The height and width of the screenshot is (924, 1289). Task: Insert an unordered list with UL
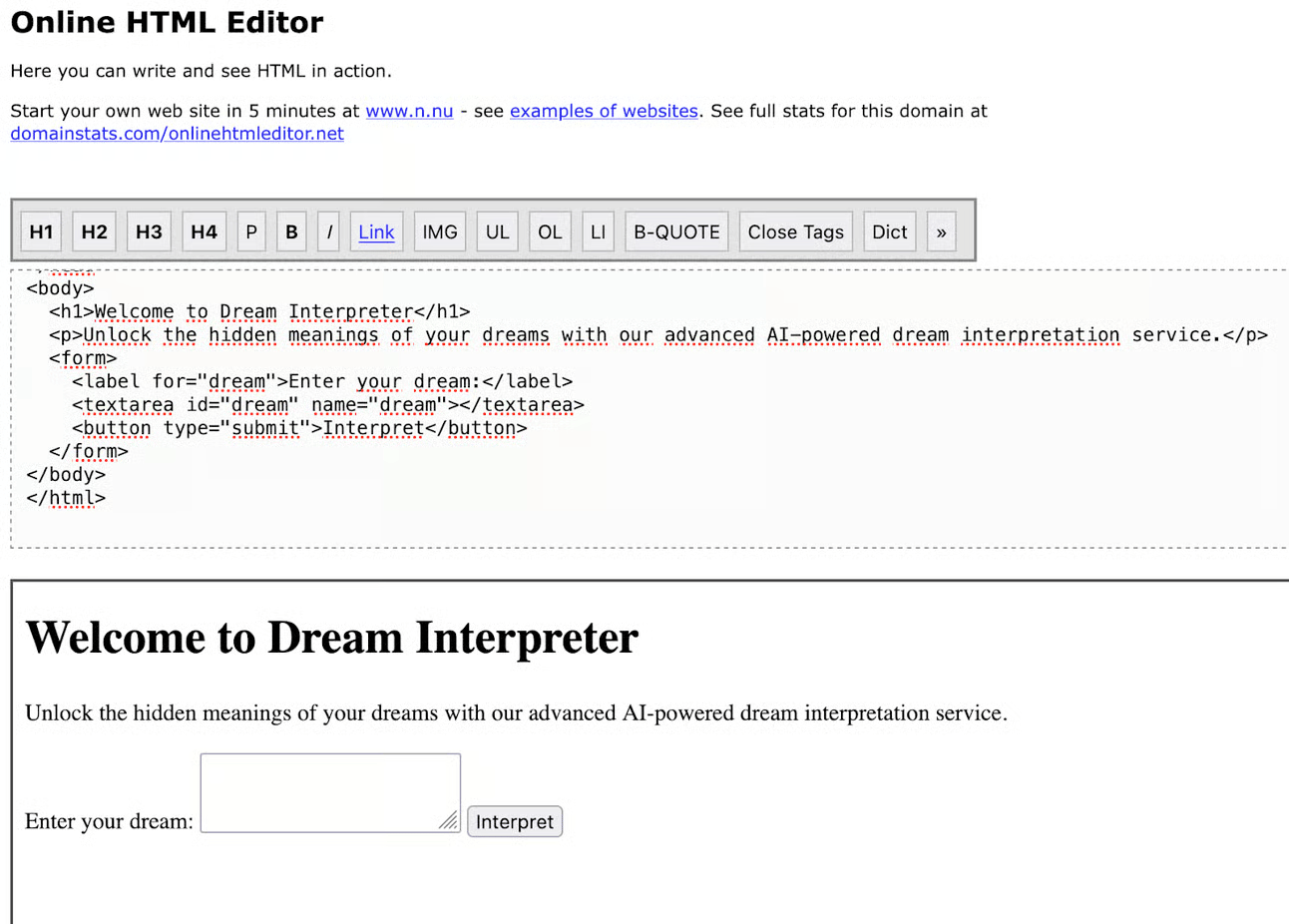pyautogui.click(x=497, y=231)
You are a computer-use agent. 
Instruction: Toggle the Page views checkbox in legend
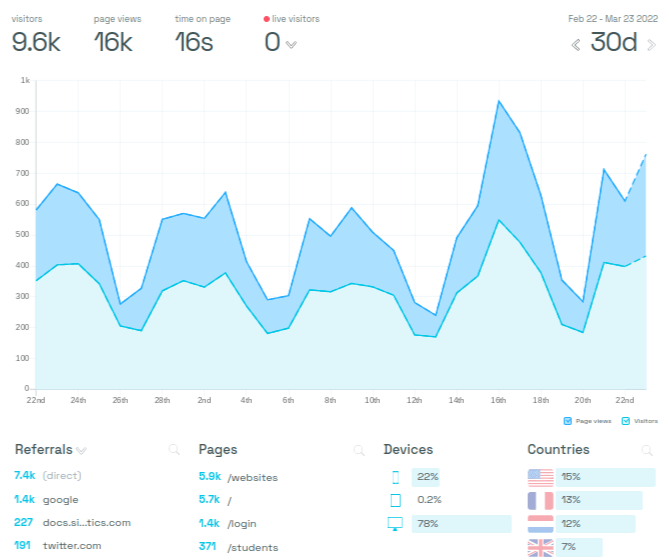tap(567, 421)

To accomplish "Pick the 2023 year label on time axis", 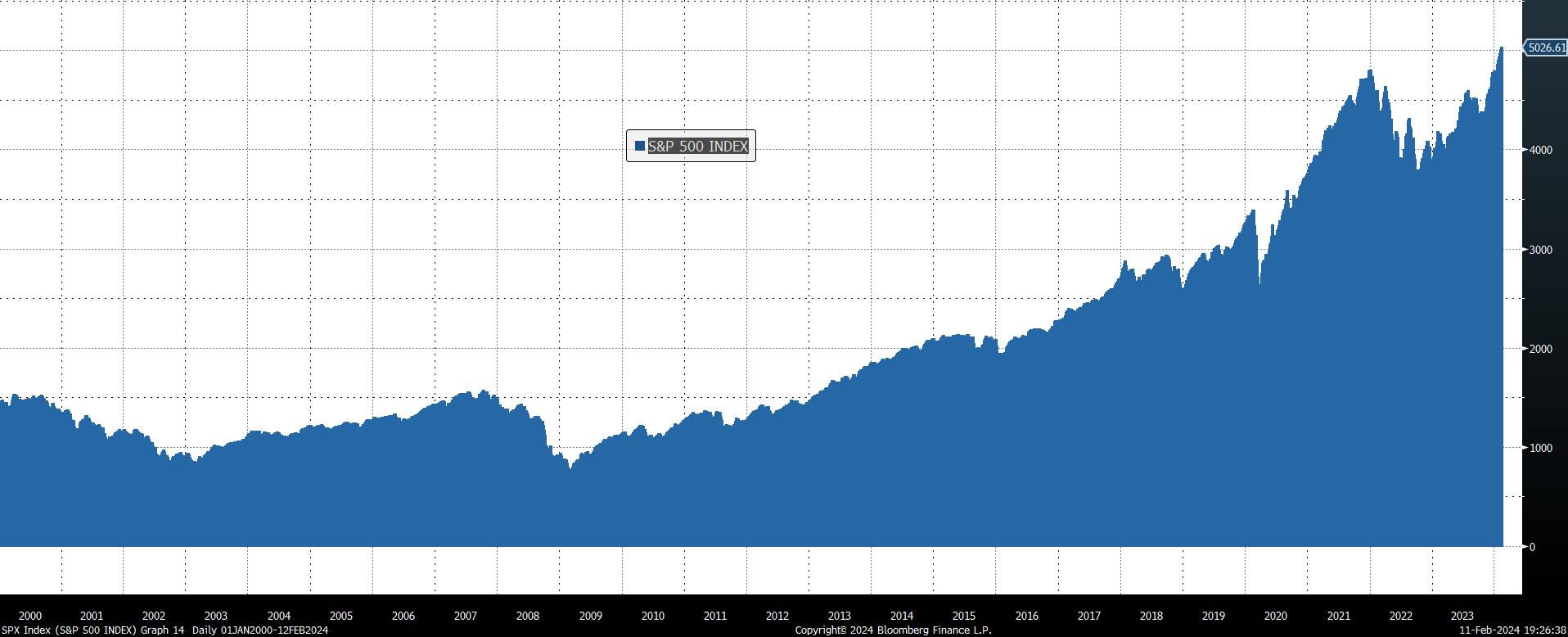I will (1462, 616).
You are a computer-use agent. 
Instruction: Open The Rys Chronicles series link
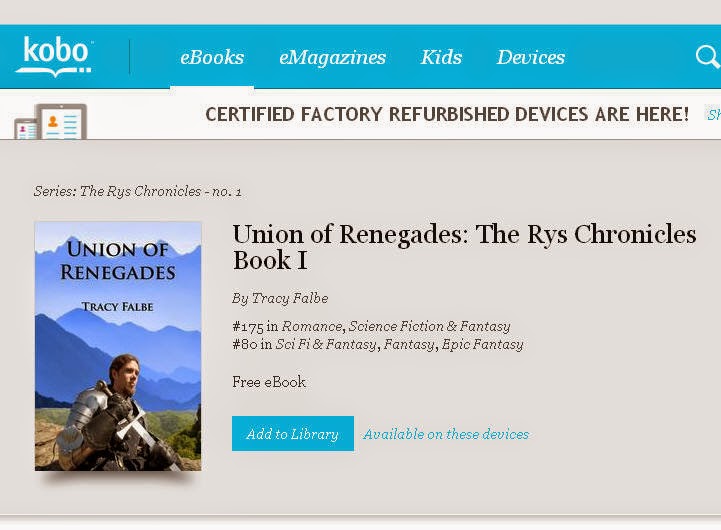coord(140,191)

┄┄┄┄┄┄┄┄┄┄

_TASK BRIEF_
Find every line in the rows above that contains the string "Instruction", treating uppercase and lowercase as different, and copy each of those lines in full.

_RIGHT ANSWER_
Instruction: Toggle the Page views checkbox in legend
Instruction: Open The Rys Chronicles series link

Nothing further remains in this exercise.